In its second year the Mirror visited Detour Disco on Coll, Scotland where beat heads from across the country spent three heady days getting down and dirty in the community hall there. One woman had dragged two of her friends from London to stay in the cavernous, 14 person Breachacha Castle after impulsively booking it in the middle of the night. Two others brought relentless energy to the dancefloor despite having endured a horror journey of multiple trains, a cancelled ferry and ride aboard an expensive propeller plane which subsequently broke after landing on the island’s sheep strewn airstrip. In short, Detour Disco brings together dance-floor fiends to deliver a unique, small-scale, but hugely fun party to a different place each year.

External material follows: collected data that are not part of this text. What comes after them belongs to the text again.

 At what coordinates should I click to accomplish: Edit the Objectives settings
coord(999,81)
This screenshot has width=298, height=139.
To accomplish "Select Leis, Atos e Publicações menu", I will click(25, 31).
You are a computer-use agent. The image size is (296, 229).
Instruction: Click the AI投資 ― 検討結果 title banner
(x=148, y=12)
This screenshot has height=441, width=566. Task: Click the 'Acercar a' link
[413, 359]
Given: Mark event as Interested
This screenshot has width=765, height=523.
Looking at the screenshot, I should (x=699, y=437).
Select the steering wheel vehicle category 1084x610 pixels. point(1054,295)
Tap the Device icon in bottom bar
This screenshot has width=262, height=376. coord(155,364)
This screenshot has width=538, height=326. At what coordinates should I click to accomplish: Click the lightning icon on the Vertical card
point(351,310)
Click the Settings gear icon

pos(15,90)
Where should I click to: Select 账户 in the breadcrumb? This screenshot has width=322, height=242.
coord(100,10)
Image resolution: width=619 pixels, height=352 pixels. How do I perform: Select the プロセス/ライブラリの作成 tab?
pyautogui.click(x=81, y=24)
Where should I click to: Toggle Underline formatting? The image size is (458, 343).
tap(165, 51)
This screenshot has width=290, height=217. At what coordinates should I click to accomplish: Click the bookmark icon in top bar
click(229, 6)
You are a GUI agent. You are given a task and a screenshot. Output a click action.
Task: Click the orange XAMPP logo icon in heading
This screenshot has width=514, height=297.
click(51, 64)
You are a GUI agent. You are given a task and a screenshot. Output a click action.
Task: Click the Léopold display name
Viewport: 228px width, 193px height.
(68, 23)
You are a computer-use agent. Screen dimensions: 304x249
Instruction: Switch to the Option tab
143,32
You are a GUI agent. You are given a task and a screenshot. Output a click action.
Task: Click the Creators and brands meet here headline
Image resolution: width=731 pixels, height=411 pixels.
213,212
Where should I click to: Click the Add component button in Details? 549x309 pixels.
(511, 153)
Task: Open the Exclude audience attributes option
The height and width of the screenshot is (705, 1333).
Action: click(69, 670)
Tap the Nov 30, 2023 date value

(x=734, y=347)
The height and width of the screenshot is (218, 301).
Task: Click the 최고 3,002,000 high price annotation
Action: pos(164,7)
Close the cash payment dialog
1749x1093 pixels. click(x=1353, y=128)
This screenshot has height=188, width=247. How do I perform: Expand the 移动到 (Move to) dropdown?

This time, the tiny festival is heading beneath the stone arches of a remote 16th-century Italian farmhouse in the Puglia region of southern Italy. Running from 19–21 September, the experiential weekend will offer around 300 guests a taste of the sweet life, with parties at night and lazy days spent lounging by the largest pool in southern Italy.
The venue, Masseria La Restuccia, is a renovated fortified farmhouse set on five hectares of land, transformed by a disco-loving family into an exceptional LGBTQ-friendly retreat. It boasts a charming borgo (village) with cobblestone streets and boutique-style accommodations, a poolside pagoda adorned with mirror balls, a vibrant nightclub nestled within the Masseria’s ancient arches, and a spacious, stingray-shaped swimming pool surrounded by palm trees.
Located near Lecce in the Salento region of Puglia (also known as Apulia), the venue solidifies Puglia’s status as one of the top travel destinations for 2025. It is conveniently close to the picturesque port towns of Gallipoli, Otranto, and Santa Maria di Leuca, as well as the iconic whitewashed city of Ostuni, and is equally positioned between the Ionian and Adriatic coasts.
Jonny Ensall, the man behind the party, said: “So far, Detour Discotheque has appeared in a fjord, up a mountain and on a weather-beaten island. For 2025, we wanted warmth – and we found it in Puglia. This spot outside Lecce is Italy at its best, and we’re inviting guests to taste the true sweet life and experience a weekend of sunshine, beauty and togetherness. We’re connecting the dots between the simple pleasures of traditional countryside life and the euphoric highs of disco.”
Masseria La Restuccia takes its name from Luccio de Restuccia, the man who cared for the property until the 1950s, preserving its hidden charm. During the event, guests can feast on fresh-caught seafood, local salami, traditional orecchiette pasta and sun-kissed datterino tomatoes.
The masseria is easily reached by car from international airports at Brindisi (45 minutes) or Bari (2 hours), or by train and taxi via Lecce.
Weekend tickets start at £195, and early lineup announcements include Whodamanny – an Italo disco-loving producer and DJ representing the influential Naples label Periodica – and London-based Puerto Rican DJ Daisybelle, with many more to be announced.
Beyond the dance floor, attendees can enjoy fresh pasta-making classes, day trips to nearby beaches, feasts in the cobblestone courtyard and (new for 2025) disco karaoke.